Cheers: To improvements and expansions at Portland International Airport. While holiday travelers will feel the pain of PDX Next, the multiyear project will bring vast improvements to what was already one of America’s best airports. Two completed projects, an expansion of Concourse E to accommodate Southwest Airlines, and a new Concourse B to handle regional flights, give travelers a tantalizing peek of what is to come. The entire $2 billion project won’t wrap up until 2024; in the meantime travelers should allow lots of extra time to navigate construction. Pay attention to signs. Unless you have your frequent flier number memorized, things likely will have changed since your last visit.
Cheers: To dogged detective work. On Nov. 6, 2004, two boys cutting through a brushy field in Hazel Dell came across a decomposing corpse. Detectives and the medical examiner were able only to determine that the body was that of a woman, her height, weight and approximate age. A search of the FBI’s missing persons database provided no clues. The case went cold, until Randon Walker, an investigator with the Clark County Medical Examiner’s Office, got the case in 2018. This time, Walker, who had worked the case in 2004 as a sheriff’s detective, used new DNA technology and got a match. This Christmas, the family of Donna Lee Swindell, 57, will know a sense of closure.
Cheers: To PeaceHealth and Mercy Housing Northwest. The two organizations are collaborating to build 69 affordable apartments on land east of PeaceHealth Southwest Medical Center. Half of the one-, two- and three-bedroom units will be reserved for individuals and families that make up to 30 percent of the area’s median income; the rest will be for renters who make up to half of the median income. The apartments, which are designed to fit with the surrounding single-family neighborhood, will come with services such as health and wellness assistance, homework clubs for kids, and financial planning assistance. Construction is already well underway.

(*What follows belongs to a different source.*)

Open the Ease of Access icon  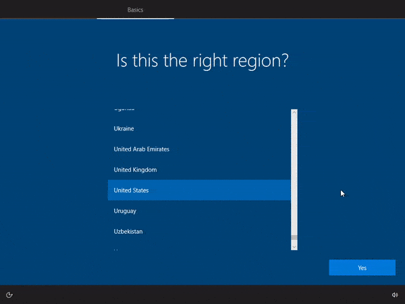tap(9, 295)
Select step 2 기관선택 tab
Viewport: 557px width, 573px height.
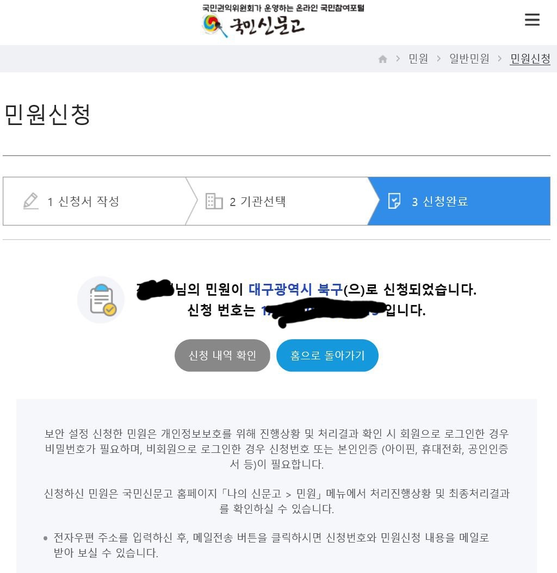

Cheers: To Native American mascots. In recent years, schools and even professional sports teams have eliminated thoughtless caricatures that served as team mascots. But accurately portrayed Native American culture should be taught and celebrated. So cheers to the Washougal Learning Academy and the Cowlitz Tribe. As reported by our sister paper, the Camas-Washougal Post-Record, they joined to create an eagle to serve as the school’s mascot. Done in a Coast Salish style by Cowlitz artist Sarah Folden, the eagle is both a credit to the school and 3,000 years of local artistic tradition.